- **GIVEN PASSAGE**:
ROBERT Frost has
been
discovering America all his
life. He has also been
discovering the world; and
since he is a really wise
poet, the one thing has been
the same thing as the other.
He is more than a New
England poet: he is more
than an American poet; he
is a poet who can be
understood anywhere by
readers versed in matters
more ancient and universal
than the customs of one
country, whatever that
country is. Frost's country
is the country of human
sense: of experience, of
imagination, and of
thought. His poems start at
home, as all good poems
do; as Homer's did, as
Shakespeare's, as
Goethe's, and as
Baudelaire's; but they end
up everywhere, as only the
best poems do. This is
partly because his wisdom
is native to him, and could not have
been suppressed by any circumstance; it is
partly, too, because his education has
been right. He is our least provincial poet
because he is the best grounded in those
ideas--Greek, Hebrew, modern
Europeans and even Oriental--which make
for well-built art at any time. He does
not parade his learning, and may in fact
not know that he has it: but there in his
poems it is, and it is what makes them
so solid, so humorous, and so satisfying.
His many poems have been different from
one another and yet alike. They are the
work of a man who has never stopped
exploring himself--or, if you like, America,
or better yet, the world. He has been
able to believe, as any good artist must, that
the things he knows best because they
are his own will turn out to be true for other
people. He trusts his own feelings, his
own doubts, his own certainties, his own
excitements. And there is absolutely no
end to these, given the skill he needs to
state them and the strength never to be
wearied by his subject matter. "The object
in writing poetry" Frost has said,
"is to make all poems sound as different as
possible from each other." But for
this, in addition to the tricks any poet knows,
"we need the help of
context--meaning--subject matter. That is the greatest help
towards variety. All that can be done
with words is soon told. So also with meters.
. . . The possibilities for tune from
the dramatic tones of meaning struck across the
rigidity of a limited meter are endless. And
we are back in poetry as merely one
more art of having something to say,
sound or unsound. Probably better if sound,
because deeper and from wider
experience."
Frost is one of the most subtle of
modern poets in that department where so much
criticism rests, the department called
technique; but the reason for his subtlety is
seldom noticed. It is there because it
has to be, in the service of something
infinitely more important: a report of
the world by one who lives in it without any
cause to believe that he is different
from other persons except for the leisure he has
given himself to walk about and think as
well as possible concerning all the things
he sees; and to take accurate note of
the way they strike him as he looks. What they
are in themselves is not to be known; or
who he is, either, if all his thought is of
himself; but when the two come together
in a poem, testimony may result. This is
what Frost means by subject matter, and
what any poet had better mean if he
expects to be read.
Frost is more and more read, by old
readers and by young, because in this crucial
and natural sense he has so much to say.

- **INFORMATION PROVIDED**:
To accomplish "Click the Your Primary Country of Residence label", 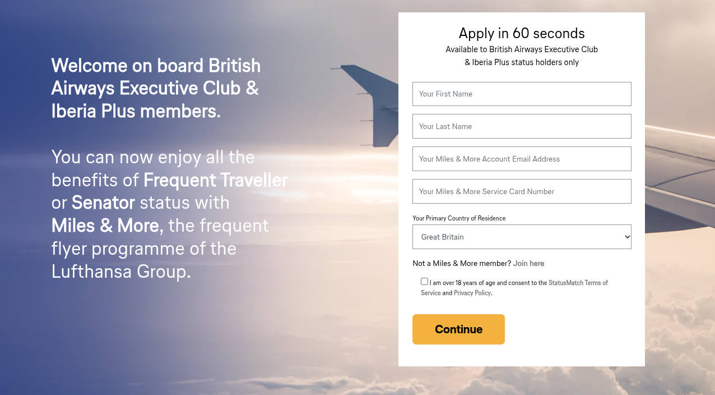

- **WORK TO COMPLETE**:
Which poets does the passage on Robert Frost give as examples of poets whose poems started at home? List them.

- **EXERCISE OUTPUT**:
Homer, Shakespeare, Goethe, Baudelaire